Sizing Up Servers: Intel's Skylake-SP Xeon versus AMD's EPYC 7000 - The Server CPU Battle of the Decade?by Johan De Gelas & Ian Cutress on July 11, 2017 12:15 PM EST
Intel’s Turbo Modes
A last minute detail from Intel yesterday was information on the Turbo modes. As expected, not all of the processors actually run at their rated/base frequency: most will apply a series of turbo modes depending on how many cores are registered as ‘active’. Each core can have its frequency adjusted independently, allowing VMs to take advantage of different workload types and not be hamstrung by occupants on other VMs in the same socket. This becomes important when AVX, AVX2 and AVX-512 are being used at the same time.
Most of the turbo modes are a sliding scale, with the peak turbo used when only one or two cores are active, sliding down to a minimum frequency that may be the ‘base’ frequency or just above it. There’s a lot of information for the parts here, so we’ll break it down into stages.
First up, a look at the Platinum 8180 in the different modes:
It should be worth noting what the base frequency actually is, and some of the nuance in Intel’s wording here. The base frequency is the guaranteed frequency of the chip – Intel sells the chip with the base frequencies as the guarantee, such that when the chip is not idle and not in normal conditions (i.e. when not in thermal power states to reduce temperature) should operate at this frequency or above it. Intel also lists the per-core turbo frequencies as ‘Maximum Core Frequencies’ indicating that the processors could be running lower than listed, depending on power distribution and requirements in other areas of the chip (such as the uncore, or memory controller). It’s a vague set of terms but ultimately the frequency is determined on the fly and can be affected by many factors, but Intel guarantees a certain amount and provides guides as to what it expects the turbo frequencies to be.
As for the Platinum 8180, it keeps its top turbo modes while up to two cores are active, and then drops down. It does this again for another two cores, and a further two cores. From this point, under non-AVX load the CPU is pretty much the same frequency until >20 cores are loaded, but does not decrease that much in all. For AVX 2.0 and AVX-512, the downward slope of more cores means less frequency continues, with AVX-512 taking a bigger jump down at 13 cores loaded. The final turbo frequency for AVX-512 running on all cores is 2.3 GHz.

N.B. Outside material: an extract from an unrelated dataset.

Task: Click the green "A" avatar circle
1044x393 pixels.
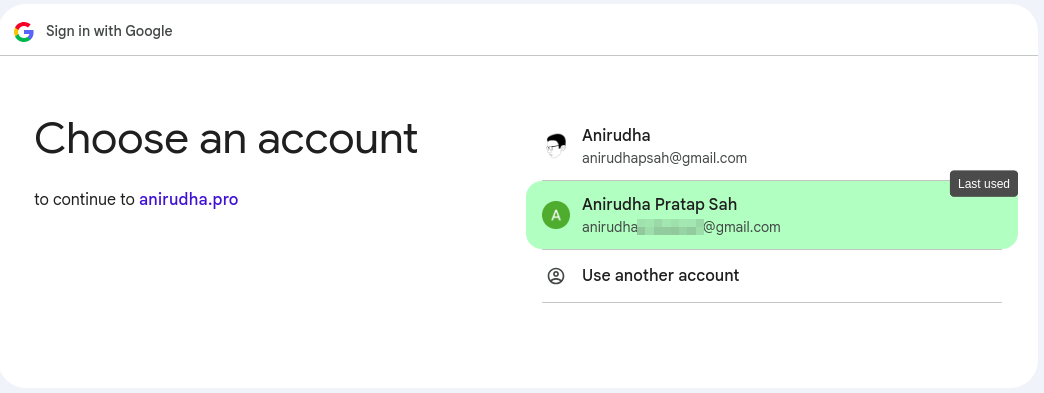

Comparing the two 28-core CPUs for which we have turbo information gives this graph. The numbers relate to the number of cores need to be loaded for that frequency.
Both processors are equal to each other for dual core loading, but the separation occurs when more cores are loaded. As we move through to AVX 2.0 and AVX-512, it is clear where the separations are in performance – to get the best for variable core loading, the more expensive processors are required.
Here’s the big table for all the processors on Non-AVX loading:
Despite the 2.0/2.1 GHz base on most of the Platinum series, all the CPUs will turbo up to 3.7-3.8 GHz on low core loading except for the lower power Platinum 8153. For users wanting to strike a good balance between the core count and frequency, the Gold 6154 is probably the place to be: 18 cores that will only ever run at 3.7 GHz with non-AVX loading (3.5-2.7 GHz on AVX-512 depending on core count), and will be $3543 as a list price at 205W. It is perhaps worth noting that this will likely top any of the Core i9 processors planned: at 18-cores and 205W for 3.7 GHz, the Core i9-7980XE which will have 18 cores but run 165W will likely be clocked lower (but also only ~$2000).